Table of Contents

Interface IFeatureSelector<T, TInput>

Namespace
AiDotNet.Interfaces
Assembly
AiDotNet.dll

Defines an interface for selecting the most relevant features from a dataset.

public interface IFeatureSelector<T, TInput>

Type Parameters

T

The numeric type used for calculations (e.g., double, float).

TInput

Remarks

For Beginners: Feature selection is like choosing which ingredients actually matter for your recipe.

In machine learning, "features" are the individual measurable properties of what you're observing. For example, if you're predicting house prices, features might include:

  • Square footage
  • Number of bedrooms
  • Location
  • Year built
  • etc.

However, not all features are equally useful. Some might:

  • Be redundant (e.g., house area in square feet and square meters)
  • Have little impact on what you're predicting
  • Add "noise" that makes predictions less accurate

Feature selection helps identify which features are most important, which:

  • Makes your model simpler and faster
  • Often improves prediction accuracy
  • Makes results easier to interpret
  • Reduces the risk of "overfitting" (when a model learns noise instead of true patterns)

This interface provides a standard way to implement different feature selection techniques.

Methods

SelectFeatures(TInput)

Selects the most relevant features from the provided feature matrix.

TInput SelectFeatures(TInput allFeaturesMatrix)

Parameters

allFeaturesMatrix TInput

The complete matrix of features where each row represents a sample and each column represents a feature.

Returns

TInput

A matrix containing only the selected features, with the same number of rows but potentially fewer columns.

Remarks

For Beginners: This method analyzes your data and keeps only the columns (features) that matter most.

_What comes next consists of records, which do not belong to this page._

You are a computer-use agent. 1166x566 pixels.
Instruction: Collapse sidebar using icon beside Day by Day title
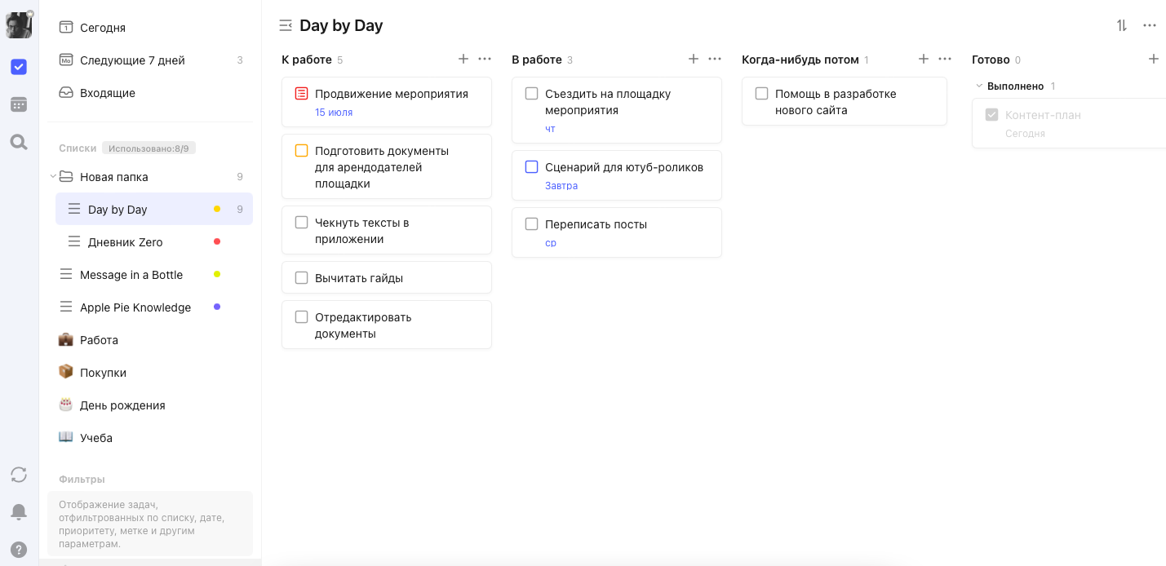pyautogui.click(x=286, y=25)
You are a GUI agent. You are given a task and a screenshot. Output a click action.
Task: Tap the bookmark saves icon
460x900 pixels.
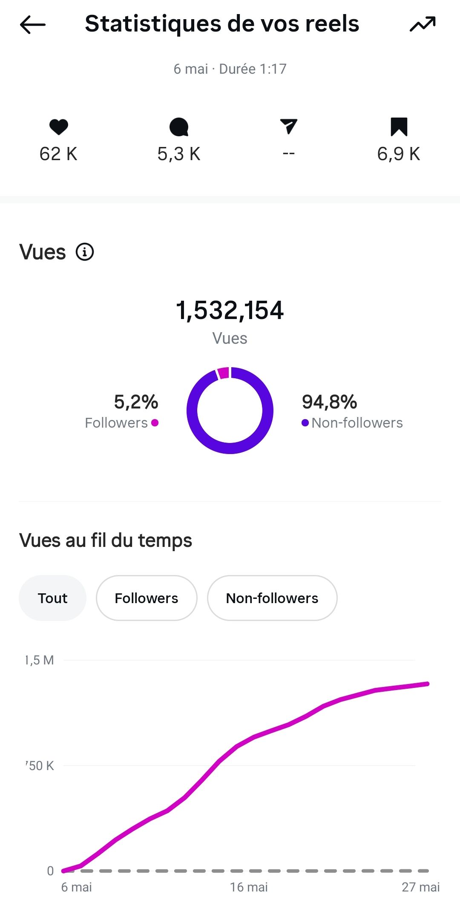(399, 127)
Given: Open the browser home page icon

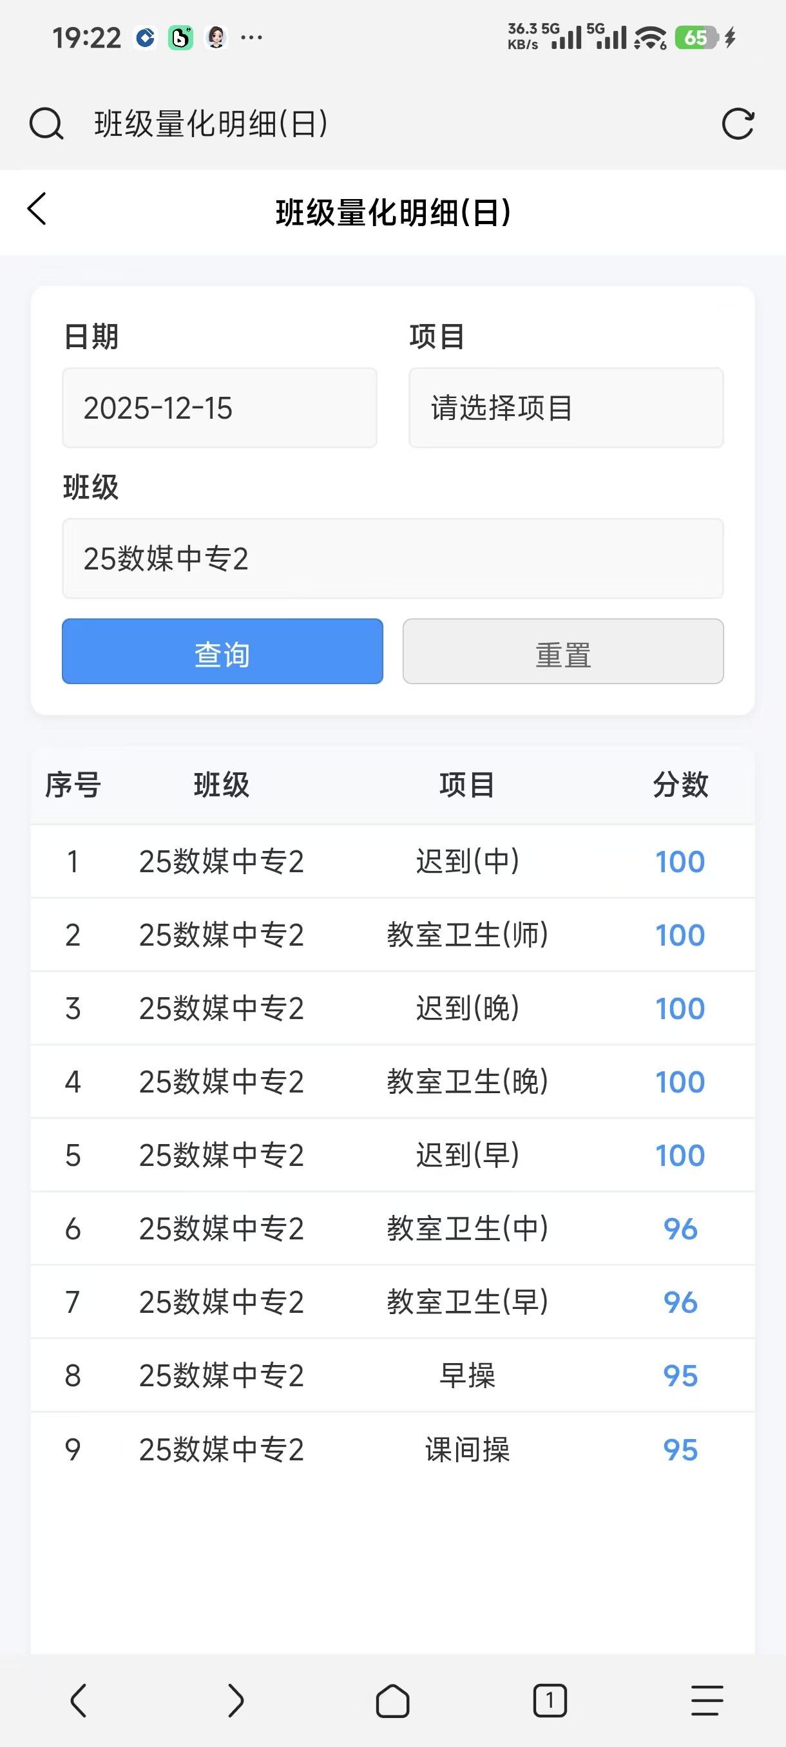Looking at the screenshot, I should coord(393,1700).
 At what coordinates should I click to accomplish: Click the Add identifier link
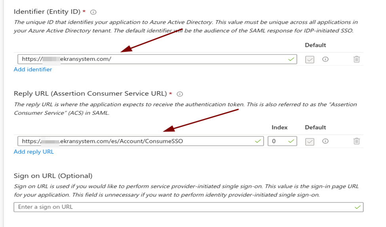pyautogui.click(x=33, y=69)

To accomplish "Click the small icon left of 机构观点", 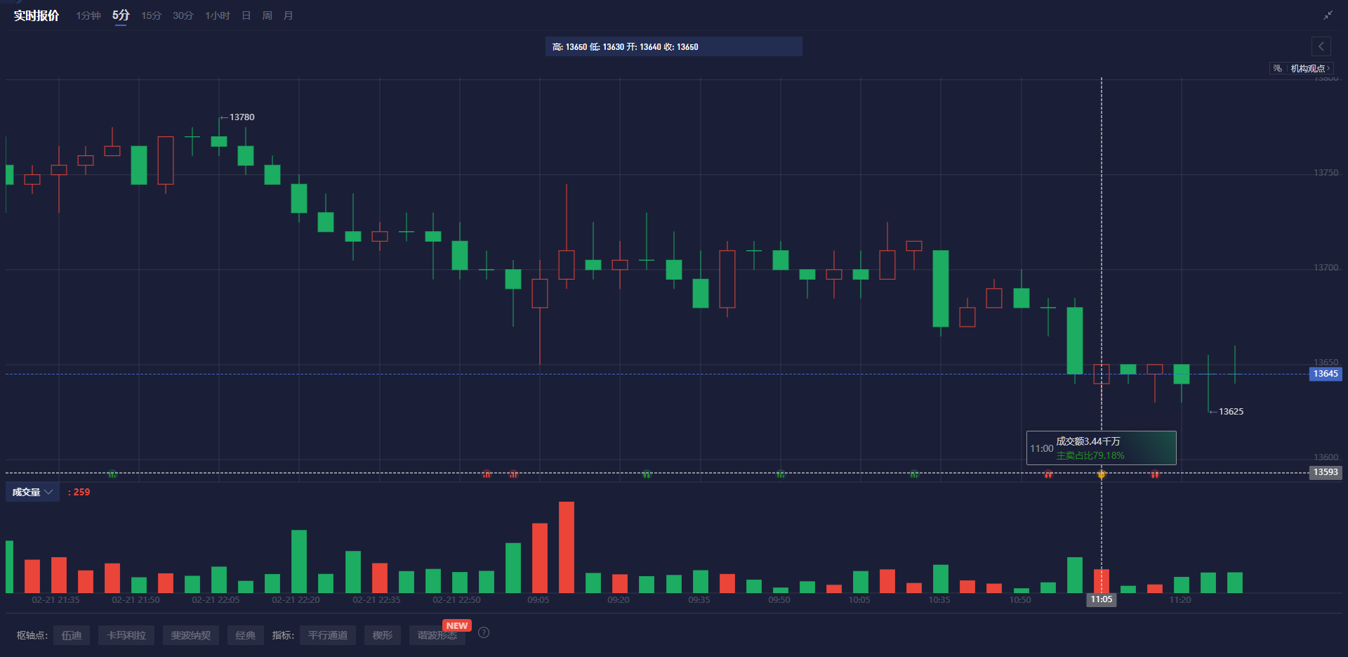I will tap(1276, 68).
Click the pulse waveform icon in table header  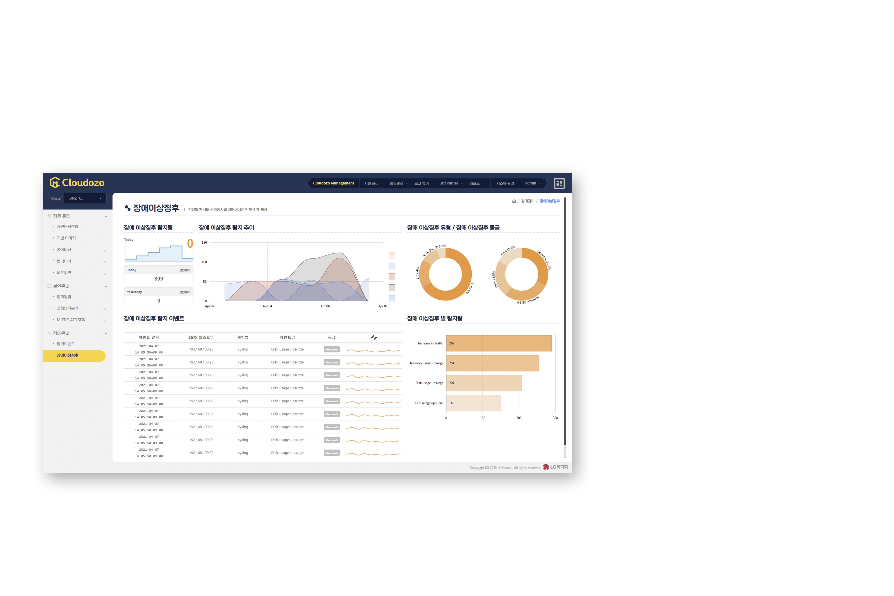point(374,338)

Imagine you have a spreadsheet with 100 columns of data about houses, but only 10 of those columns actually help predict the house price. This method would identify and keep just those 10 important columns, discarding the rest.

The input parameter:

  • allFeaturesMatrix: Your complete dataset organized as a matrix (like a table or spreadsheet)
    • Each row is one example (like one house)
    • Each column is one feature (like square footage, number of bedrooms, etc.)

The output:

  • A new matrix with the same number of rows (same examples)
  • But fewer columns (only the important features)

Different implementations of this interface might use different techniques to decide which features are important, such as:

  • Statistical tests
  • Correlation with the target variable
  • Machine learning algorithms that can rank feature importance

By removing less important features, your models can run faster and often make better predictions.